In den folgenden Minuten wird genau dieses Problem sichtbar. Der Tabellenführer ist nicht annähernd in der Lage, das Ruder herumzureißen. Die eigene Lethargie wird zum unüberwindbaren Hindernis. Sieben Minuten vor Schluss erzielt der eingewechselte Rafael zwar irgendwie den Ausgleich, doch ihm bleibt die Anerkennung versagt. Bei der Hereingabe von Voigt stehen erst drei Mann im Abseits, dann verlängert ein Gegner den Ball, was den Linienrichter fälschlicherweise dazu bewegt, seine Fahne zu heben. Und somit ist die Entscheidung zwar in diesem Fall nicht korrekt, dafür hätte der Pfiff bereits vorher erfolgen müssen. Irgendwie also nicht so unkorrekt.

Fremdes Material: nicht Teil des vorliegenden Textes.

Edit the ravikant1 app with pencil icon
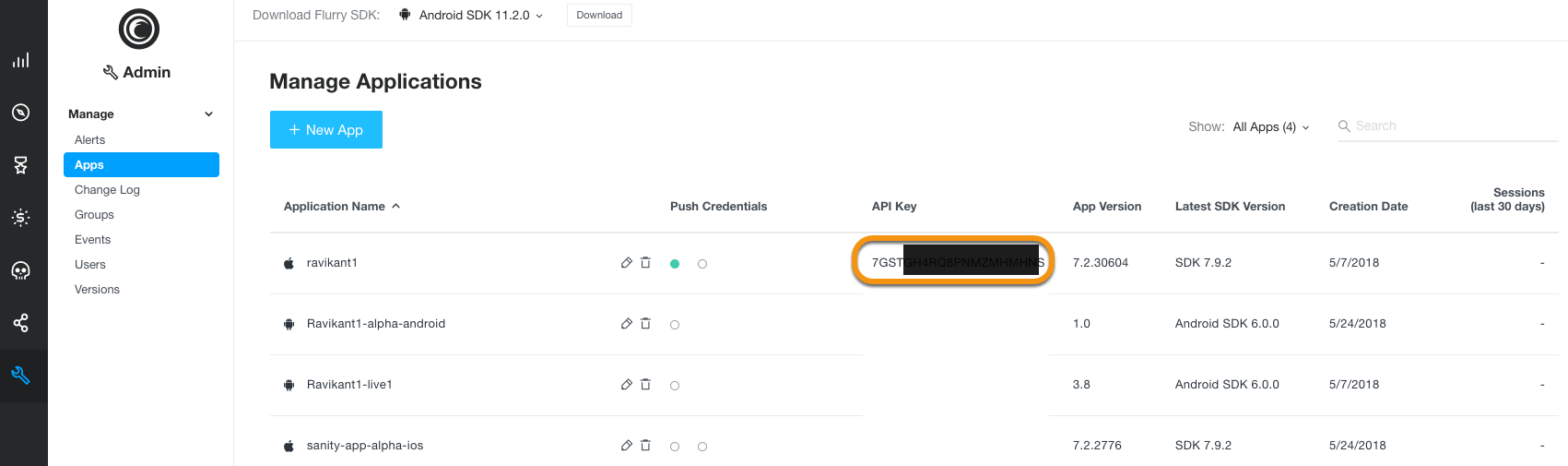 click(627, 263)
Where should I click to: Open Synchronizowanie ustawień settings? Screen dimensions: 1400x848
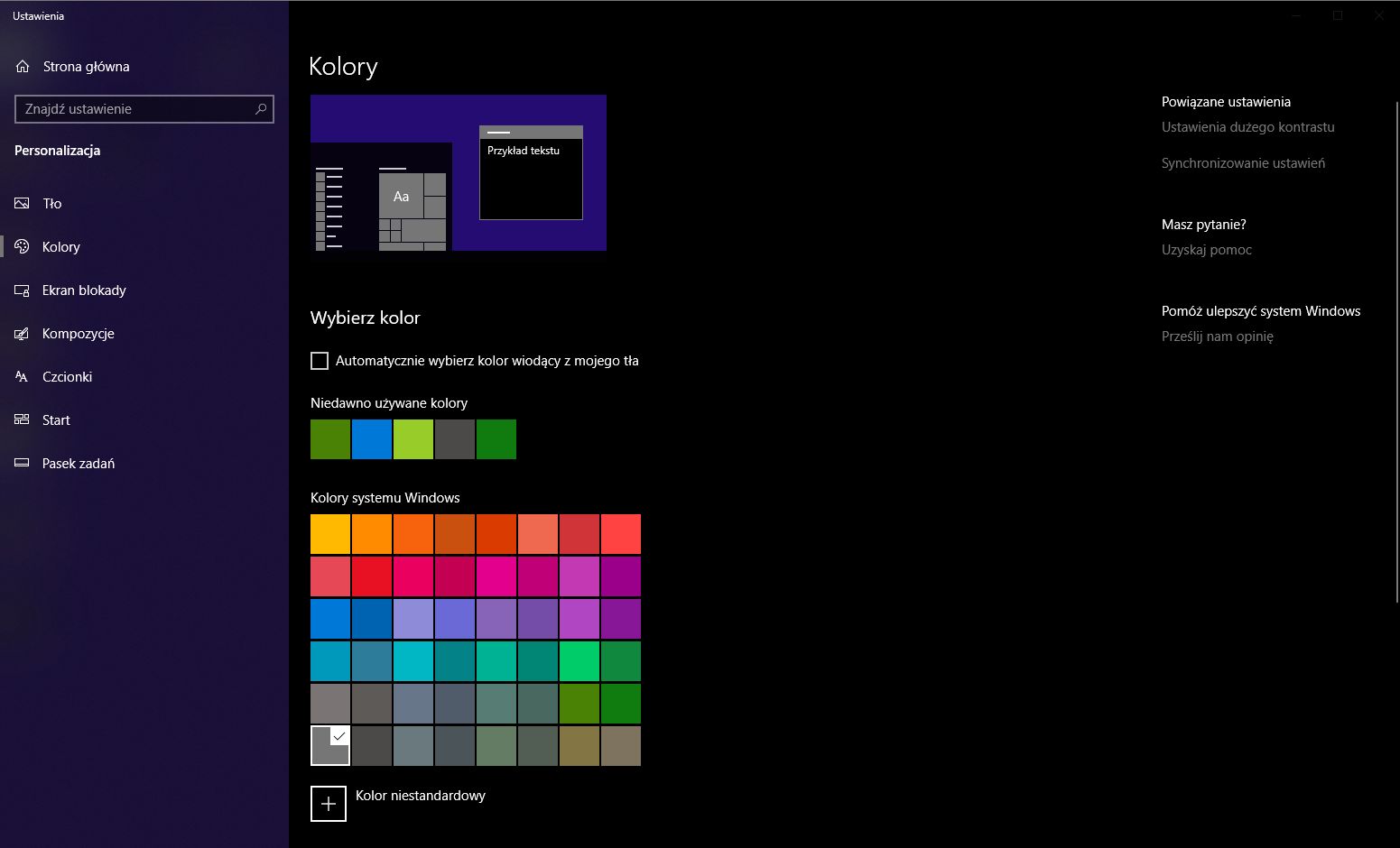pos(1243,163)
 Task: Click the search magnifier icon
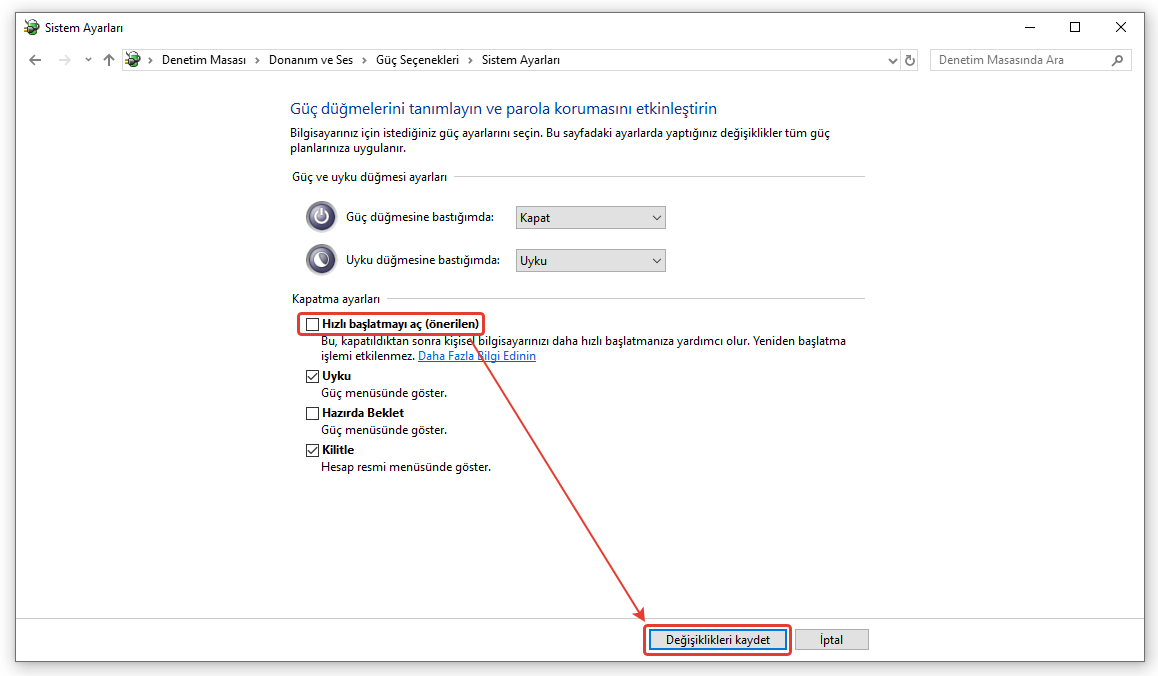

Zwei Minuten vor dem Ende macht Obasi den Sack zu. Gladbach kassiert zum zweiten Mal in dieser Saison vier Tore und damit ebenfalls die zweite Niederlage. Es scheint ein statistischer Zusammenhang zwischen der Anzahl der Gegentore und dem Spielausgang zu bestehen.
Gladbacher Fans zerlegen vor Wut ein Fangnetz in seine Einzelteile. So Leid es mir tut und so sehr ich Ausschreitungen verabscheue: Es war wahrhaftig eine Leistung zum randalieren. Mehr als 3272 Fans mit der Raute im Herzen waren in das kleine Dorf gepilgert, das eben jene 3272 Einwohner zählt. Viele davon nahmen stundenlange Strapazen in Bus, Bahn und Auto auf sich und mal wieder stellt sich die Frage, ob die Elf auf dem Platz das überhaupt (zu schätzen) weiß.

Der Kampf um den Aufstieg würde kein Selbstläufer werden, daran hatte niemand gezweifelt. Jede Chance, dass es entgegen aller Erwartungen doch zum Selbstläufer kommen könnte, merzt die Borussia mit derartigen Auftritten vollends aus. Nicht aus realitätsverkennendem Optimismus, sondern aufgrund einer eindeutigen Sachlage bleibt dennoch etwas Positives festzuhalten: Rein tabellarisch hat sich die Lage nicht unbedingt verschlechtert, da Mainz, Freiburg und Co. anscheinend selbst nicht zu sehr am Aufstieg interessiert sind. Der Schuss vor den Bug hat letzten Freitag wohl seine Wirkung verfehlt. Vielleicht muss das Schiff erst mit dem berüchtigten Eisberg kollidieren, um das Team aufzuwecken, welches eigentlich nur 365 Übernachtungen im Gasthaus „Zweite Liga“ gebucht hat.

PS: Morgen ist Waschtag. Trikot „grün“ und Trikot „weiß“ zeigen sich nach beinahe halbjähriger Waschmaschinen-Abstinenz hocherfreut und werden trotz der enttäuschenden Niederlage heute am nächsten Montag beim Heimspiel gegen Mainz wieder mit Stolz getragen.